EXERCISE GOAL:
The answer must consist of every line in the records that contains the word "computer".

SUPPLIED RECORDS:

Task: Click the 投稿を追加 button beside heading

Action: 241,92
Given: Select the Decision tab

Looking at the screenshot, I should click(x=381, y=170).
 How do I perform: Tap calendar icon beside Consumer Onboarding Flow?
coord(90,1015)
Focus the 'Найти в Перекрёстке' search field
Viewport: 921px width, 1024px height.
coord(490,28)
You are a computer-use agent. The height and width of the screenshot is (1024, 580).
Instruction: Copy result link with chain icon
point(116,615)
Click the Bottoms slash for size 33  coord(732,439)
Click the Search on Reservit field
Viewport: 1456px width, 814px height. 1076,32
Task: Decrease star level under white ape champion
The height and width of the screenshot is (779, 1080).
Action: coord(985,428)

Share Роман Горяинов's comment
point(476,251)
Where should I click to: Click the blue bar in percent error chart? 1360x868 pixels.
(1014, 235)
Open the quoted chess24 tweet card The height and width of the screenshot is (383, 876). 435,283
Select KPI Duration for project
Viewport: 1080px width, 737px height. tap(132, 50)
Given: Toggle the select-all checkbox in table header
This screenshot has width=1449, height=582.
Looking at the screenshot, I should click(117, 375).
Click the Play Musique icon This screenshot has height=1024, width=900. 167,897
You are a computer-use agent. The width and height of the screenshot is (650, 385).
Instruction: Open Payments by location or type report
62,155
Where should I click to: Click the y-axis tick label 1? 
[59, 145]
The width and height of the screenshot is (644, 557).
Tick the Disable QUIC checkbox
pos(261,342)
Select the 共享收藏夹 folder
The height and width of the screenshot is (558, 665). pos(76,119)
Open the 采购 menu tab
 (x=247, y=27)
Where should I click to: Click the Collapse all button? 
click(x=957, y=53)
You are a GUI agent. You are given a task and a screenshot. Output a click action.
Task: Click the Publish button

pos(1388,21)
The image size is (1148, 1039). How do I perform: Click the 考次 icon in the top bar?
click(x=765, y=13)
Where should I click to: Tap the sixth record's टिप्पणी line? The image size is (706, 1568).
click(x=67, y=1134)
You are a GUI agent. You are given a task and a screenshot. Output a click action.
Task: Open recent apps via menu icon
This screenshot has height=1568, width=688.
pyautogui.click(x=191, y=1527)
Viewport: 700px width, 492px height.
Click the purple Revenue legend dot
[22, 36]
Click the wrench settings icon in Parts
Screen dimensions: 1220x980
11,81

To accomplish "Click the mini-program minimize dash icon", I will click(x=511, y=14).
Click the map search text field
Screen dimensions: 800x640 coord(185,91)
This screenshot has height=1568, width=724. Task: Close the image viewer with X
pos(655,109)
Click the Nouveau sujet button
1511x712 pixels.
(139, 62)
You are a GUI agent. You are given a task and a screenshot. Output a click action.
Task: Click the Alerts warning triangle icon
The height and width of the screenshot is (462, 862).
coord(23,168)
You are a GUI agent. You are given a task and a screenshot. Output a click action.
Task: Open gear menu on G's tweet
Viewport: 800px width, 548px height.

RESPONSE TO THE EXERCISE:
You are a computer-use agent. The height and width of the screenshot is (1024, 580).
You are a computer-use agent. The width and height of the screenshot is (650, 385).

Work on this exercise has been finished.